The perks of private education are hard to deny but so are the extortionate fees which many families simply can't afford to pay. If we go by the numbers, the fees won't be going down anytime soon, and parents aspiring to send their kids to private schools need to prepare for this reality.
The Sydney Morning Herald recently reported that parents are paying more than $37,000 to send their children to some of Sydney's most prestigious private schools, and fees are rising by as much as 5 per cent in 2018.
So, if you're convinced on private education for your children, what can you do to prepare?
Savings accounts are an easy way of pulling together the funds for your child's education. These accounts can be set up in your name or your child's. They often have limitation upon how much, and when you can withdraw which helps prevent parents from dipping into the funds they've setaside.
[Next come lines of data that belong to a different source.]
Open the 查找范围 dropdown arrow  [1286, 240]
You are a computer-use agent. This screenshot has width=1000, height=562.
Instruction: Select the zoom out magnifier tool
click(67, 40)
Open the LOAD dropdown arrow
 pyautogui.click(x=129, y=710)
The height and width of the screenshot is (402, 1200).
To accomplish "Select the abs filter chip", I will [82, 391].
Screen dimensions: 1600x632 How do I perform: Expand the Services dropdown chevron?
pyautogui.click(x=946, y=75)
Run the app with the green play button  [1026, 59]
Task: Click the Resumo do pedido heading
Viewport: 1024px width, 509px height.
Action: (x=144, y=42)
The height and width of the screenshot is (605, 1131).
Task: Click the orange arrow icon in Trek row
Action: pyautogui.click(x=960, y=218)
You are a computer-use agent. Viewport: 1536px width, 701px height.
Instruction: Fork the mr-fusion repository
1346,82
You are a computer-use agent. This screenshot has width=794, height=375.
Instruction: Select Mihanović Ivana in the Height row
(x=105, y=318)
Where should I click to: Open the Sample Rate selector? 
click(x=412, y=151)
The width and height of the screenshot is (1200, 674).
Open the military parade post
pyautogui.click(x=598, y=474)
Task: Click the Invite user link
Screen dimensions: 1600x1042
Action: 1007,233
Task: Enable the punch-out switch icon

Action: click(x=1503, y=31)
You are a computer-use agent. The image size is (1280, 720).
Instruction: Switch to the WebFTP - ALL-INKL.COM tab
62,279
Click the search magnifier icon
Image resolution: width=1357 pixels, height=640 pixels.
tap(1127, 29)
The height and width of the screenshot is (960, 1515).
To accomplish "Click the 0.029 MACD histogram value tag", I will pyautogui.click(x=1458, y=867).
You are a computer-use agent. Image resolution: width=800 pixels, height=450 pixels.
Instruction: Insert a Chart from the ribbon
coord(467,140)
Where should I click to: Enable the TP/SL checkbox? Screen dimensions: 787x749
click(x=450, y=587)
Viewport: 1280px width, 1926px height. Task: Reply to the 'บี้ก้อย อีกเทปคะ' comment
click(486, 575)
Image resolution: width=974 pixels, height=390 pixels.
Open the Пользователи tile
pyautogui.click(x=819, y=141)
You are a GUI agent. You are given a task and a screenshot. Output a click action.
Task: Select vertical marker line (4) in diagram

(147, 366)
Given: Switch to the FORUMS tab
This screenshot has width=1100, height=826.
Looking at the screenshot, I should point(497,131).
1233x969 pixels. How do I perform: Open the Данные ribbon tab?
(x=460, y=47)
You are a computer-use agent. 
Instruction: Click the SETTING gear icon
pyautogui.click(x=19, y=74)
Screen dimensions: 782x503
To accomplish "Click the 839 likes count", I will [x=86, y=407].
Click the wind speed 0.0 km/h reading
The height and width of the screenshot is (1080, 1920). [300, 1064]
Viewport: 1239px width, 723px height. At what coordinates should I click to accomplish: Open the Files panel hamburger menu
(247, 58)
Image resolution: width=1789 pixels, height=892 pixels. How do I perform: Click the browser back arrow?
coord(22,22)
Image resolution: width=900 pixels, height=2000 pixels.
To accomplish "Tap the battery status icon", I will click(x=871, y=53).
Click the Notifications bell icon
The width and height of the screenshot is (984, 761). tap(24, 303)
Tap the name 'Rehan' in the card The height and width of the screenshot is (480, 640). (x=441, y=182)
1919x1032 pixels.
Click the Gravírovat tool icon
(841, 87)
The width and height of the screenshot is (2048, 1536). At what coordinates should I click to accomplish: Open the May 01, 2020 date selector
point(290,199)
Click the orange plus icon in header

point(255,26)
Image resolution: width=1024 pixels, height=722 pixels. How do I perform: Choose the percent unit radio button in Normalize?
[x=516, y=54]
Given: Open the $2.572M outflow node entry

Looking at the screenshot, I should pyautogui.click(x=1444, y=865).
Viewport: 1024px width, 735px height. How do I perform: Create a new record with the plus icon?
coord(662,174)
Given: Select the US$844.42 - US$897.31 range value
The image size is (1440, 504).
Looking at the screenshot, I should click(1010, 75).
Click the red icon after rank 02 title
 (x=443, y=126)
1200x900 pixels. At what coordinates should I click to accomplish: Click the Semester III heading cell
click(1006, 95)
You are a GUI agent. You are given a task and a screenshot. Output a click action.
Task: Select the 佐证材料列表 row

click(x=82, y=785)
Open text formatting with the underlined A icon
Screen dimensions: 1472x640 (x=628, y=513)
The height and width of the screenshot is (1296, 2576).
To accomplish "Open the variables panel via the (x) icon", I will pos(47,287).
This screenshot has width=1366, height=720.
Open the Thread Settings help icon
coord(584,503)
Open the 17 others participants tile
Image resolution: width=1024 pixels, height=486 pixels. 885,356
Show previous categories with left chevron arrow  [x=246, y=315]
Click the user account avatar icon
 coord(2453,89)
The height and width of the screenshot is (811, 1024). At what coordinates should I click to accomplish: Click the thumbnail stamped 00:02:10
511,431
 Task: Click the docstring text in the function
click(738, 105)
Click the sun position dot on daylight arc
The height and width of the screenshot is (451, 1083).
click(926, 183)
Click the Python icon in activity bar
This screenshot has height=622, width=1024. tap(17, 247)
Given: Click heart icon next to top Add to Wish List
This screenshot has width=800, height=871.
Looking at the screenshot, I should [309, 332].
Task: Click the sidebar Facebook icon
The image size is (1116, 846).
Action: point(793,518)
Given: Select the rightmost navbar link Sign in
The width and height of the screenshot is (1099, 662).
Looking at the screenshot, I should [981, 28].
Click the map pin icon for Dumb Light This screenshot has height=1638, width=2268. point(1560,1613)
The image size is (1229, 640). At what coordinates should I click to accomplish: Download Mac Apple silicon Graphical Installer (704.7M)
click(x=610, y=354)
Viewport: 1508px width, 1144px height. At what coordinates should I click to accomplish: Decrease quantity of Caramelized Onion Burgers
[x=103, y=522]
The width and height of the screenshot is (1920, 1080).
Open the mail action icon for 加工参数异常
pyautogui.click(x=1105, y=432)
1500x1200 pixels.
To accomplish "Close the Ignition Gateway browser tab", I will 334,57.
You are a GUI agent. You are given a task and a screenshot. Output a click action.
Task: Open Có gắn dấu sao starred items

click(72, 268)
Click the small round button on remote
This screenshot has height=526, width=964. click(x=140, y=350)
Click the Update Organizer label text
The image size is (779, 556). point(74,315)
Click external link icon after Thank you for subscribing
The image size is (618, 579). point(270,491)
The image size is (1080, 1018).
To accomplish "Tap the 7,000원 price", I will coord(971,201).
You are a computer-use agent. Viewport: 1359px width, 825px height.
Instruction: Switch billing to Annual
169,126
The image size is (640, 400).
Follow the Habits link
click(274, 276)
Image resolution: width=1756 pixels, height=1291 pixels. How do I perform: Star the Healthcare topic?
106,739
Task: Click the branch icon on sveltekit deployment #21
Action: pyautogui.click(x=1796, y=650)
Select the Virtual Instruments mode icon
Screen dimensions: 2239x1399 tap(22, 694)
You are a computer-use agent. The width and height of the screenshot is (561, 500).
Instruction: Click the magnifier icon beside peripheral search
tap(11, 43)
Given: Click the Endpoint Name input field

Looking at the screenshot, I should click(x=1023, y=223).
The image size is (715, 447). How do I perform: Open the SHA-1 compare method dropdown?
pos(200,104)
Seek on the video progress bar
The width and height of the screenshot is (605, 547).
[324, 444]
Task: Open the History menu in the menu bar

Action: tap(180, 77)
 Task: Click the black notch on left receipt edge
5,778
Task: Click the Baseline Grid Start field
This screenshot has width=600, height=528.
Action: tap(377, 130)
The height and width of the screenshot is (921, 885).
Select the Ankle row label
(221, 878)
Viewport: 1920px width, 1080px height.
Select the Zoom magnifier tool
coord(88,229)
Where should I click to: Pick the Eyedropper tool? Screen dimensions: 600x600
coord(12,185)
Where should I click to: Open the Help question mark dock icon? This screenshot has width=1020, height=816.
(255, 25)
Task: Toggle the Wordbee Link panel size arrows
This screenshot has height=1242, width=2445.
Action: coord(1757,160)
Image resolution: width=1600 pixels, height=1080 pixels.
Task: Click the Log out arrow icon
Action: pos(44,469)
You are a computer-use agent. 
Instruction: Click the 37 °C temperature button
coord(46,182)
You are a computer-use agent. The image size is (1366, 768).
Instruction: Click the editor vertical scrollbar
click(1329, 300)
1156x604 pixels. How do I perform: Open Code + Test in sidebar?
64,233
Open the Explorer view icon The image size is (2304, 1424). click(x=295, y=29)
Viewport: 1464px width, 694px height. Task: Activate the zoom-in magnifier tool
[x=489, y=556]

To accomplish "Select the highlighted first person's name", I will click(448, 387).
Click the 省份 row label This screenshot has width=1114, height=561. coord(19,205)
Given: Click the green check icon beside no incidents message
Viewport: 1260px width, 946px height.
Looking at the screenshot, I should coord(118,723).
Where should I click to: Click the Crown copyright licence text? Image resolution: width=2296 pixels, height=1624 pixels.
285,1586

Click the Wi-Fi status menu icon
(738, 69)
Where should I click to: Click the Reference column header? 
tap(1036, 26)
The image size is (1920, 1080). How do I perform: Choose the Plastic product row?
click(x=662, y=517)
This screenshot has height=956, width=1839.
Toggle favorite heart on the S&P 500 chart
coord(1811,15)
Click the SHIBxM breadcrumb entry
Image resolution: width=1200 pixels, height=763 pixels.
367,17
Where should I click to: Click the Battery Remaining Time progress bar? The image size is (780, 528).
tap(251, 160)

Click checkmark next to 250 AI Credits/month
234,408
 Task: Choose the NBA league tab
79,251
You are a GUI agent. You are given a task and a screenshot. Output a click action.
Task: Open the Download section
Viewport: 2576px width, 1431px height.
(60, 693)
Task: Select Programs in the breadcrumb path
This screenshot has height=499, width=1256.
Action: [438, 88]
Although this option is easy to set up and manage, it's also susceptible to taxes and this can undermine some of the benefits. According to the Australian Taxation Office, how your savings account is taxed depends on factors such as your child's age and the interest earned from each year. Before finalising anything, check with your bank and the ATO about who would be required to declare the interest obtained, whether a Tax File Number will be needed and if you need to lodge a tax return.
Offset Your Mortgage
For homeowners, mortgage offset accounts can be an easy way of saving up for your children's education. Paying off your mortgage doesn't just save you dollars in interest but also frees up savings you can draw upon later. When setting up an offset account, look for low or no fees. However, since the money isn't set aside for a specific reason (as it would be in an education fund), the temptation to spend it on other expenses is a common one.
If you want to set aside savings expressly for educational expenses, an education fund can be a better option than a general savings account or an offset account. The savings you put in these funds are tax-free investments, but it's important to ask some questions before going ahead. Be sure to check and compare the following:
Fees and set up costs
Amount and frequency of contributions
What are you allowed to spend these savings on?
What steps are required to get access to the funds?
This is an excellent alternative if you already have a significant amount of savings set aside for your children's education. However, to efficiently use a family trust, you'll need to get in touch with a financial adviser.
Investing in your child's future can be a stressful task, but parents don't have to go it alone. Government agencies like the Australian Securities and Investments Commission offer online resources that can help you plan. The savings goals calculator and TrackMyGOALS tool can be a good place to start. You can also head to third-party calculation tools and financial advisers for advice before making a choice.